We have the builders in. They arrive at 8 am in the morning when our children are in full swing with their music practice. This morning our decorator commented on how well our 12 year old plays and proceeded to tell me about his own, traumatic, encounter with a piano teacher, decades ago.

About 50 years ago his school decided to offer piano lessons. He loved music, even as a young boy, and showed up for the lunchtime meeting that had been called by the new piano teacher. He was the only boy to show in a turn out of eager girls. The teacher asked everyone to sing some scales. When his turn came she told him that ‘he had no musical ability whatsoever. Please forget about ever playing the piano and return to your class room…’  He was so mortified that he didn’t even tell his parents that he had tried out for the piano lessons he wanted so badly. Instead he took to heart the advice of one (bad!!) teacher and gave up on the idea of piano lessons altogether. He dearly loves music even today, he listens to music, but hearing our sons play triggers this memory.

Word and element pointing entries
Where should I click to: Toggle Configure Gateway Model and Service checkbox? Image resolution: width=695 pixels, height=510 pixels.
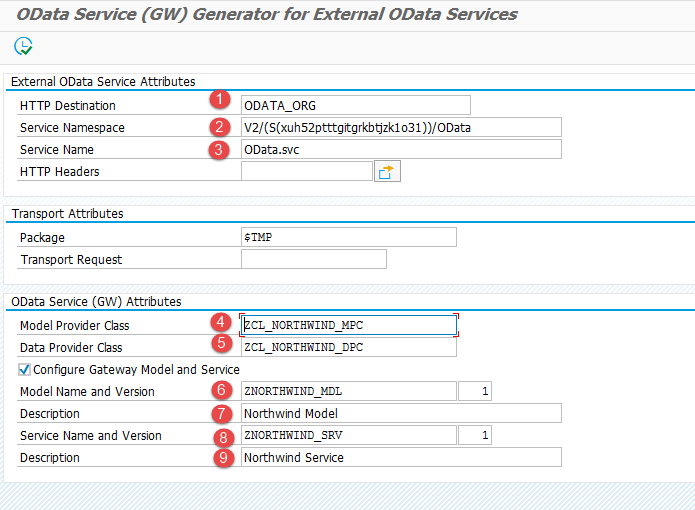(x=25, y=369)
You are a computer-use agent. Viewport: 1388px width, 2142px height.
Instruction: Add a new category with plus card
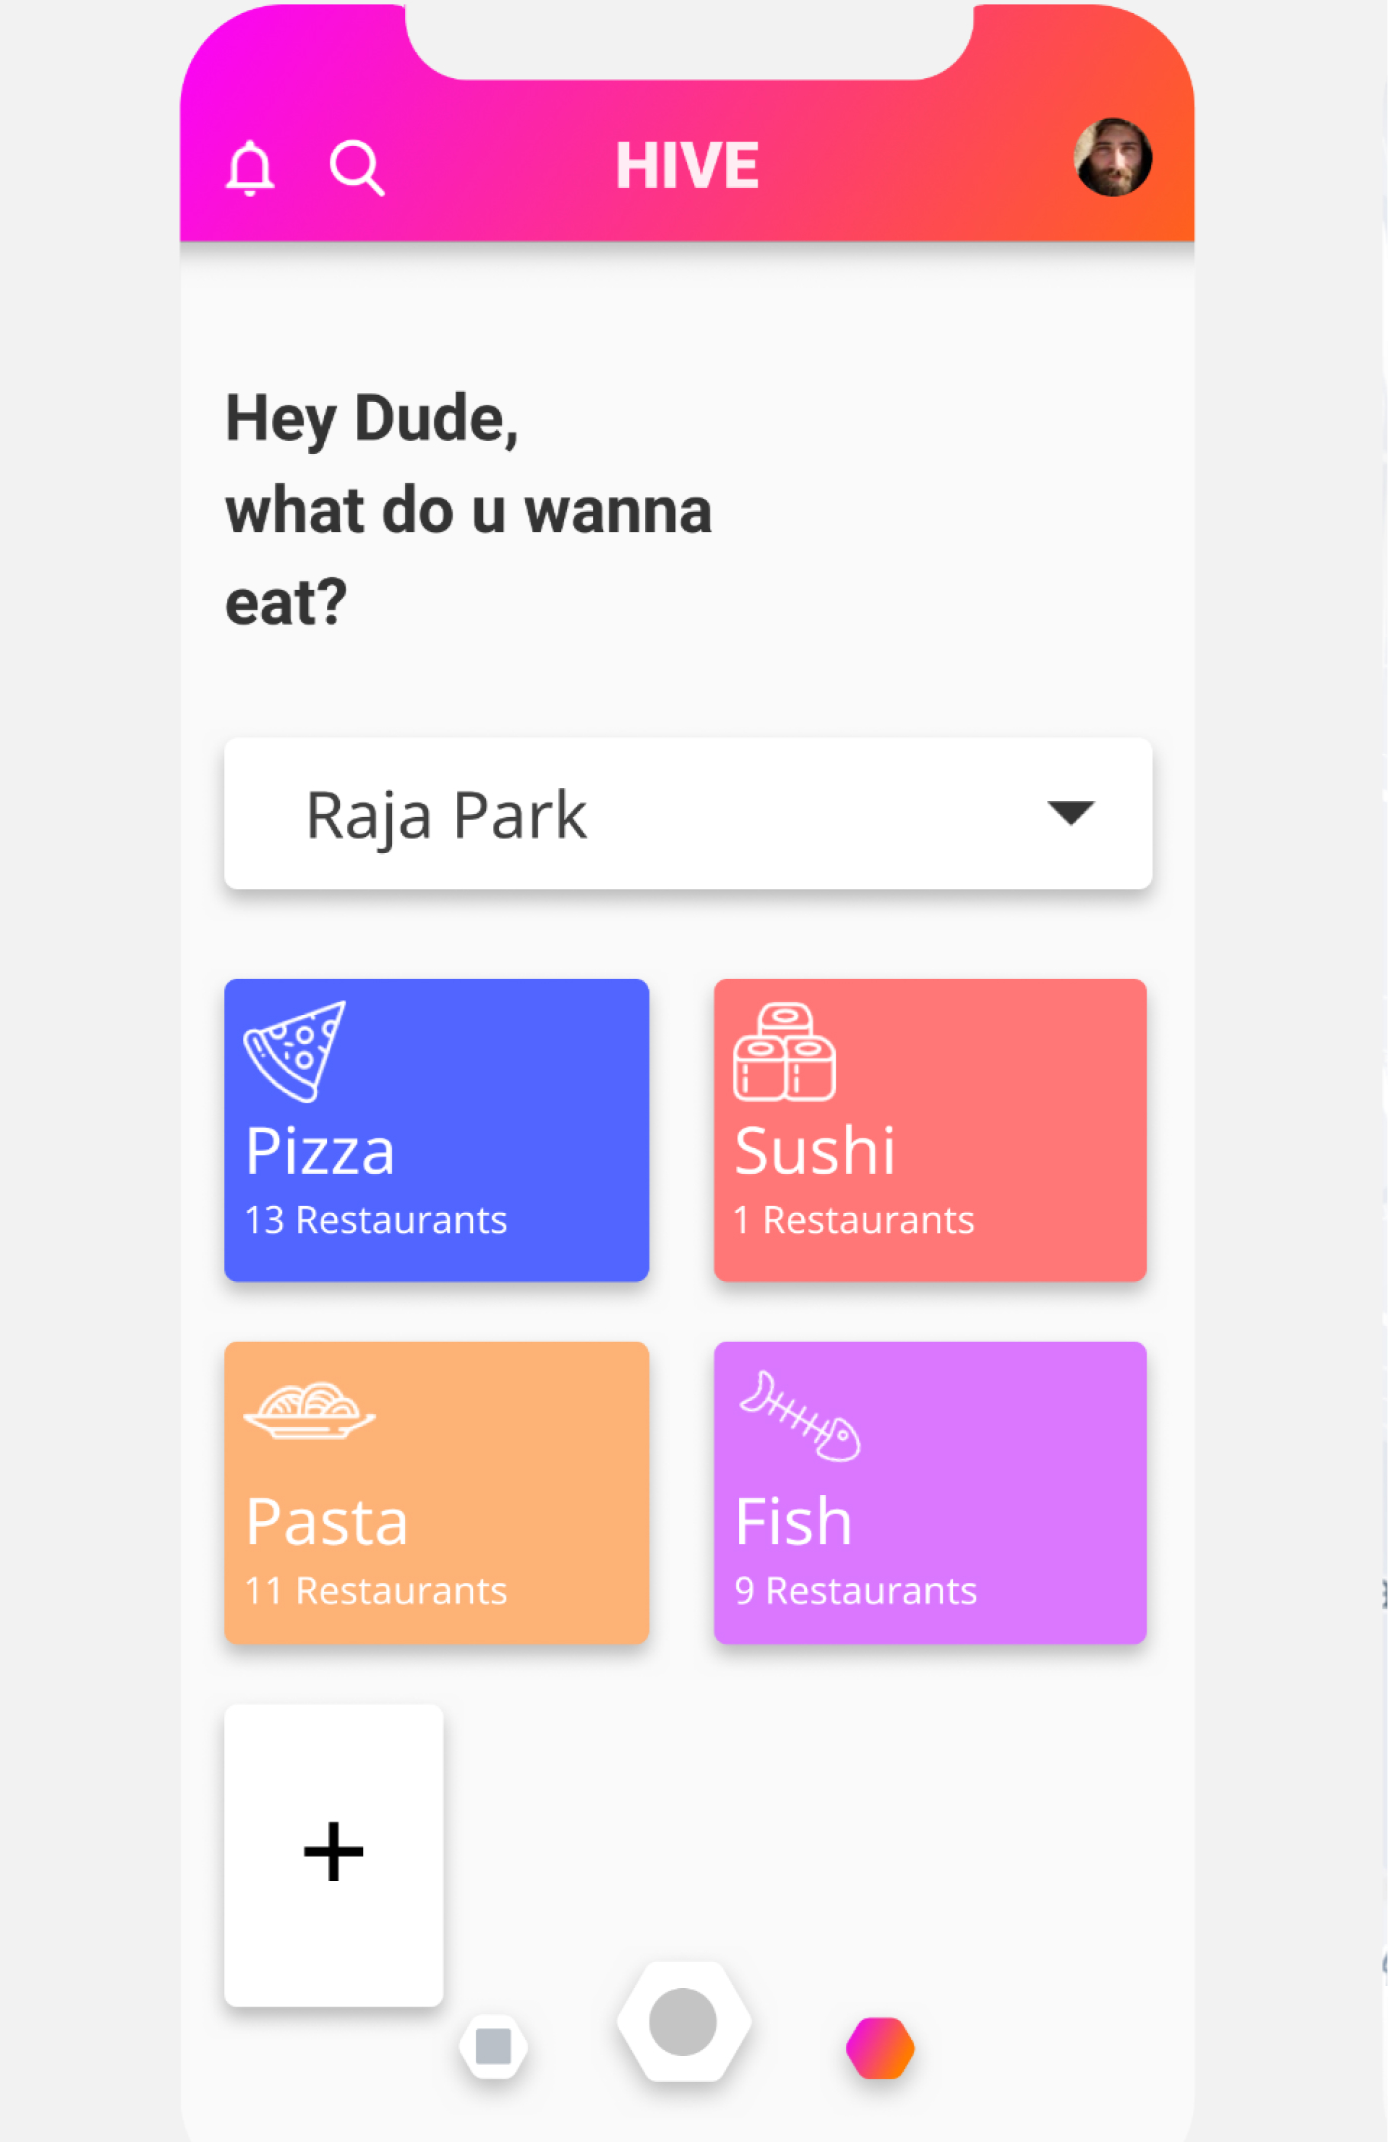point(334,1853)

Exercise tasks.
(A) List every number written in digits in the passage about the decorator and the piano teacher, along with the words it appears in.
(B) Carry on the passage about the decorator and the piano teacher, beginning after its final sentence.
The items come from a separate source and have no connection to the text.

Task-by-task outputs.
(A) 8 ("8 am in the morning"), 12 ("our 12 year old"), 50 ("About 50 years ago")

(B)
A story like this drives me mad actually! As an art teacher I NEVER say to people: “You can’t paint, forget about this!” For me everyone can find great joy in painting – or music. (I am not a music teacher but I can play four musical instruments). It is about a process of engaging with something that feeds our soul and fills us with joy. In that encounter learning always occurs. Even I will admit that not everyone is destined to be a concert pianist, or professional painter – but we can bring joy and beauty into our lives in every way that speaks to us.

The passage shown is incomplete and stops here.